Commando Cat Cryptojacking attacks target misconfigured docker instances.
07-June-24
The threat actor known as Commando Cat has been linked to an ongoing cryptojacking attack campaign that leverages poorly secured Docker instances to deploy cryptocurrency miners for financial gain. “The attackers used the cmd.cat/chattr docker image container that retrieves the payload from their own command-and-control (C&C) infrastructure,” Trend Micro researchers Sunil Bharti and Shubham Singh said in a Thursday analysis.
Commando Cat, so named for its use of the open-source Commando project to generate a benign container, was first documented earlier this year by Cado Security.
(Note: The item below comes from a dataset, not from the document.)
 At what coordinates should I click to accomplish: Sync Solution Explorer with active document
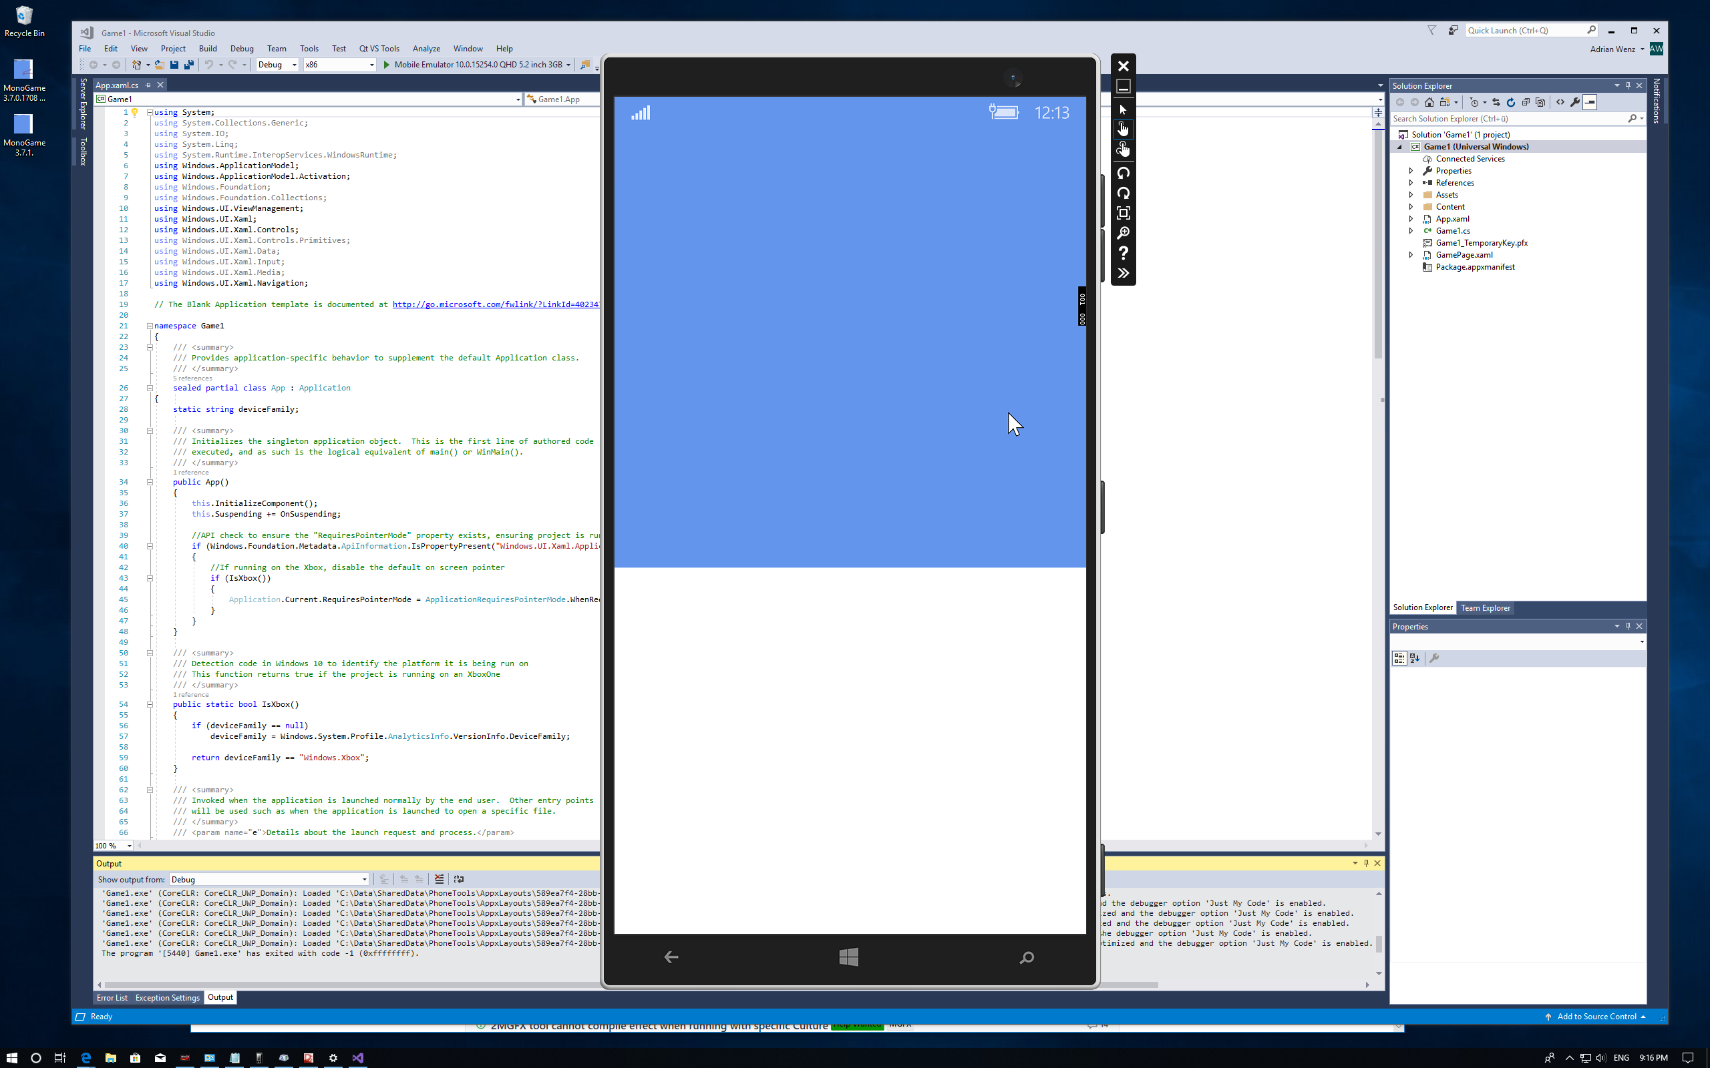click(1497, 102)

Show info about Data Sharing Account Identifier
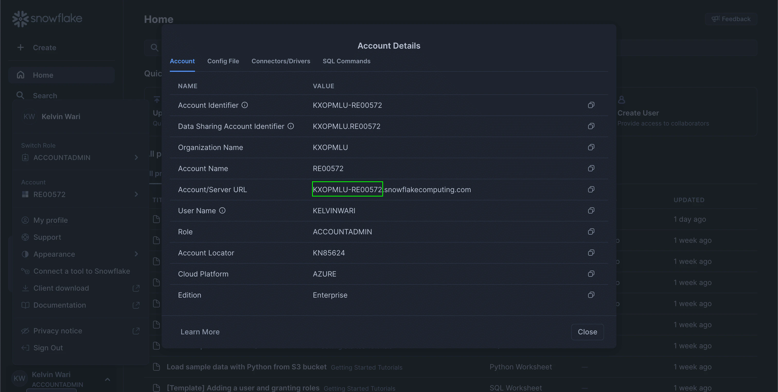[x=291, y=126]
The attacks are characterized by the targeting of misconfigured Docker remote API servers to deploy a Docker image named cmd.cat/chattr, which is then used as a basis to instantiate a container and break out of its confines using the chroot command, and gain access to the host operating system.
The final step entails retrieving the malicious miner binary using a curl or wget command from a C&C server (“leetdbs.anondns[.]net/z”) by means of a shell script. The binary is suspected to be ZiggyStarTux, an open-source IRC bot based on the Kaiten (aka Tsunami) malware.
“The significance of this attack campaign lies in its use of Docker images to deploy cryptojacking scripts on compromised systems,” the researchers said. “This tactic allows attackers to exploit vulnerabilities in Docker configurations while evading detection by security software.”